Il racconto è rivolto prevalentemente alle nuove generazioni, così come ai figli e ai nipoti delle sopravvissute, che hanno vissuto il trauma storico attraverso le immagini, gli oggetti, i racconti, i ricordi e i comportamenti trasmessi all’interno della famiglia. Ad emergere è dunque anche il concetto di post-memory, teorizzato da Marianne Hirsch, forma «distinta dalla memoria da una distanza generazionale e dalla storia da una connessione personale» (Hirsch 1997, p. 22).
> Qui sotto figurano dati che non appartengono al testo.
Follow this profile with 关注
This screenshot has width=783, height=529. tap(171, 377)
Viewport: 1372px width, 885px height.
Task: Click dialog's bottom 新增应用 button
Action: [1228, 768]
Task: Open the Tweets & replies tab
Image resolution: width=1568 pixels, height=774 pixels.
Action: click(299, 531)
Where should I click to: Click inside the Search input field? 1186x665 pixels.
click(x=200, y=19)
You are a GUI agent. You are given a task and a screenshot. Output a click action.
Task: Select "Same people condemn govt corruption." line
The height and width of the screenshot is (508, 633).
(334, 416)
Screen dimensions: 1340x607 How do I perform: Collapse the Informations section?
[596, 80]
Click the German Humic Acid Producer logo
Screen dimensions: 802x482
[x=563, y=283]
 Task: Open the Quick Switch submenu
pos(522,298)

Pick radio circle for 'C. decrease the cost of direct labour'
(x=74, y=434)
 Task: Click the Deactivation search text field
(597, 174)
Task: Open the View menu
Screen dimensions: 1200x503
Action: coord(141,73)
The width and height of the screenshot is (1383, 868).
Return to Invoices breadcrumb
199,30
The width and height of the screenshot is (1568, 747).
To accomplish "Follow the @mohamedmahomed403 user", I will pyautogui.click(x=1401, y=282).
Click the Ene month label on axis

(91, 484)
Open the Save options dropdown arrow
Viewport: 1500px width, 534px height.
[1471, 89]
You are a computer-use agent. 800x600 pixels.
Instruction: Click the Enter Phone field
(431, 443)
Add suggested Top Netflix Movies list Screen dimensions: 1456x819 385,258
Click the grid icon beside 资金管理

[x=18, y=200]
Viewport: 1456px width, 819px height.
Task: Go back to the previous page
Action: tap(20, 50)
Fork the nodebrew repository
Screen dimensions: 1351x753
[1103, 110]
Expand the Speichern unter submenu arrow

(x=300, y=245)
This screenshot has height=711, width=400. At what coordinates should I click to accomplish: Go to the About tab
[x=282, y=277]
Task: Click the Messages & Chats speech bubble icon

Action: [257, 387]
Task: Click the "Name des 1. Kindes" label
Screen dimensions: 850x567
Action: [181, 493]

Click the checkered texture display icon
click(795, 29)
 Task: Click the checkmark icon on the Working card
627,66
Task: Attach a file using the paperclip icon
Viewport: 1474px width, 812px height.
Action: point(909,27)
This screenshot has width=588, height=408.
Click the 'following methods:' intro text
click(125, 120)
Secondo quanto afferma la studiosa, «la post-memoria caratterizza l’esperienza di persone cresciute sotto il dominio di narrazioni che hanno preceduto la loro nascita, le cui storie personali, arrivate in seguito, sono forzate a farsi da parte dalle storie della generazione precedente, storie che hanno preso forma da eventi traumatici che non possono essere né compresi né ricreati» (ivi, p. 22).
Ad instaurare un dialogo con Anne Frank è Katerina, un’adolescente il cui nome richiama quello di Kitty, l’amica immaginaria a cui Anne si rivolgeva nel diario, per un confronto, uno sfogo o in cerca di consolazione. La giovane intraprende un viaggio per l’Europa attraverso alcuni dei luoghi che hanno caratterizzato l’esperienza traumatica dei sopravvissuti, dal campo di concentramento di Bergen Belsen a quello di Auschwitz, da quello di Drancy a quello di Terezin, fino a raggiungere la casa di Anne Frank ad Amsterdam. Nel suo percorso attraverso i luoghi del trauma, che oltre a conservare la memoria dell’evento di cui recano testimonianza, nel momento in cui vengono resi siti, acquisiscono una nuova funzione e un nuovo senso, non semplici depositi di memoria ma mediatori e produttori di memoria, la ragazza cerca risposte, cerca la voce di chi è sopravvissuto.
Questa volta è Katerina, attraverso un nuovo linguaggio epistolare, attraverso Instagram, a interrogarsi e a interrogare lo spettatore su quanto accaduto, sul processo individuale e collettivo, rituale e privato di commemorazione, lutto e rimembranza. Dopo che le parole di Anne, da confessione intima e privata hanno assunto un valore simbolico e testamentario, le sopravvissute, intervistate nel corso del film, cercano di riprendere questo lascito, gettando luce sul passato traumatico, informando e istruendo gli spettatori e le generazioni future in un crescente clima di odio e violenza come quello odierno. Il testo filmico protegge e riconfigura il ricordo, preservandolo dal trascorrere del tempo, salvandolo dall’oblio, facendo emergere tracce materiali nel tempo presente atte a conferire una coscienza post-traumatica.
Riferimenti bibliografici
S. Friedlander, a cura di, Probing the Limits of Representation: Nazism and the “Final Solution”, Harvard University Press, Cambridge 1992.
S. Felman, D. Laub, Testimony: Crises of Witnessing in Literature, Psychoanalysis and History, Routledge, London-New York 1992.
M. Hirsch, Family Frames: Photography Narrative and Postmemory, Harvard University Press, Cambridge 1997.
D. Laub, Truth and Testimony: The Process and the Struggle, in C. Caruth, a cura di, Trauma: Exploration in Memory, John Hopkins University Press, Baltimore-London 1995.